Another deputy wrote that he accidentally cut himself on the finger and a protester on her wrist while using scissors to take off her plastic handcuffs. He gave the woman first aid before an ambulance came to clean her two half-inch-long cuts.
Deputy Brian Burgner wrote that he was assigned to a mobile response team as a pepper ball gun operator. He said his team formed a line across the road and some protesters — including some with deer antlers, sticks, spray paint and the makeshift shields — began to approach them.
He said the group was given multiple warnings to disperse and his team leader eventually told him to fire the pepper ball gun near the front of the protesters’ feet. Burgner said he fired six to eight rounds and protesters stopped advancing. He said he fired the same amount of rounds once protesters began approaching again. He said all of his rounds hit the ground, not people or property.
The Journal witnessed Burgner fire the pepper balls toward the ground. The weapon created gray, smelly smoke but did not appear to hit anyone.
During an effort to push protesters away from the vans, some protesters were “actively and violently pushing back” against the shields and law enforcement, Akley and Meyer wrote in their reports. Akley said he pepper sprayed two adult men in the face while Meyer said he sprayed three or four adult men in the face as they ignored commands to move back.

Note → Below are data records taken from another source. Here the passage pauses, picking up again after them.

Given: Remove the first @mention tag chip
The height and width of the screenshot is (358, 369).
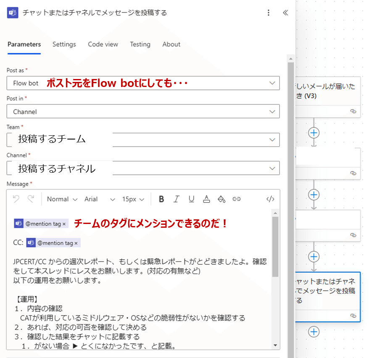Looking at the screenshot, I should tap(63, 223).

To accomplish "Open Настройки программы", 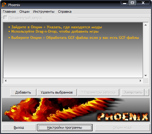I will tap(65, 127).
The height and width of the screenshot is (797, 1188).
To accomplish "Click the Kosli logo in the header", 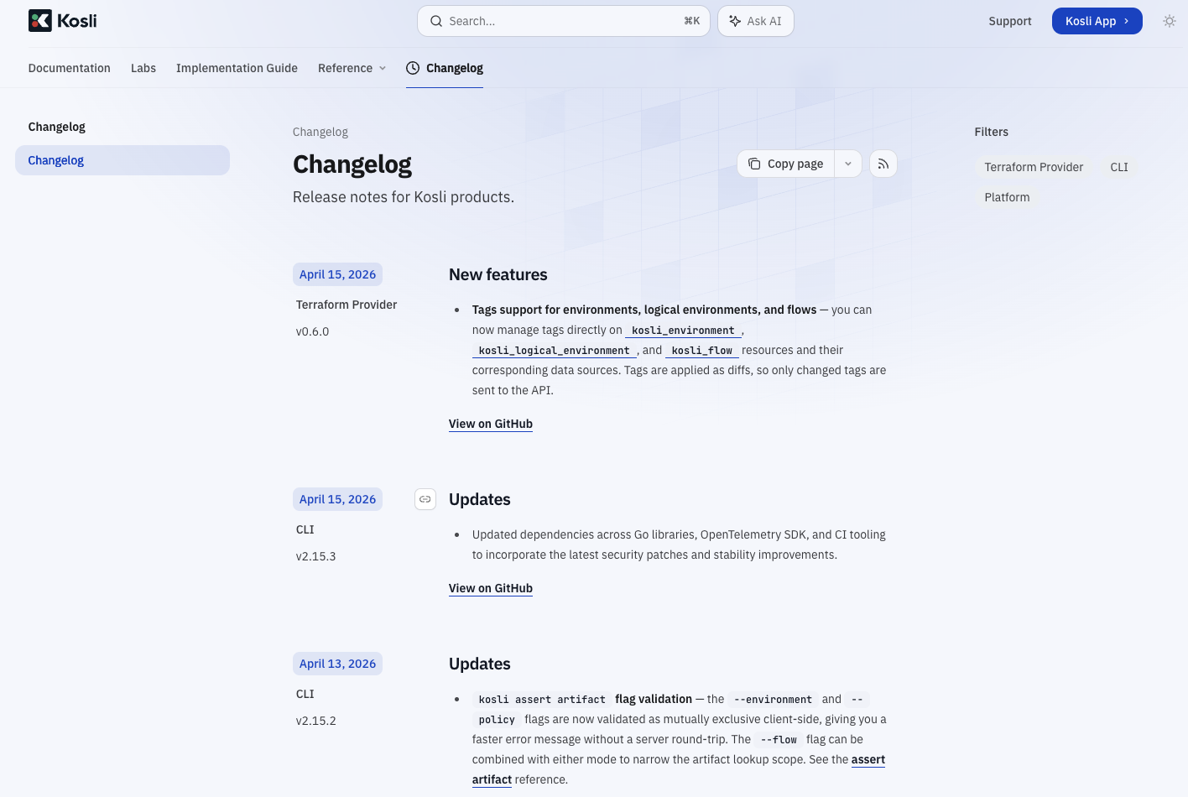I will (x=62, y=20).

The Journal saw that more than 10 people — including women and at least one journalist — were impacted by the pepper spray.

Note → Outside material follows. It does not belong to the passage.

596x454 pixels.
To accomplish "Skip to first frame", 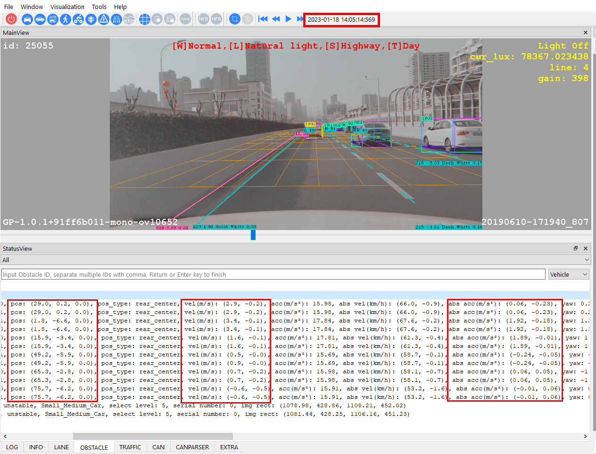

“I was pushed up against the vans and as I was trying to get around the van” I was sprayed “straight in my eye,” Angela Ohmer said at the time.
Nataanii Means — who was later arrested — and a friend who didn’t provide a name said guardsmen tried to take back the shield — which they said a guardsman pushed over to the demonstrators — from the protesters while some deputies removed protesters’ gas or face masks before spraying at them.
Means said he was sprayed “point blank” in his face and neck as he was pushed between the vans.
The spray “was deployed to actively resistant demonstrators in order to get them to comply with loud verbal commands,” according to a “response to resistance report” for Akley and Meyer.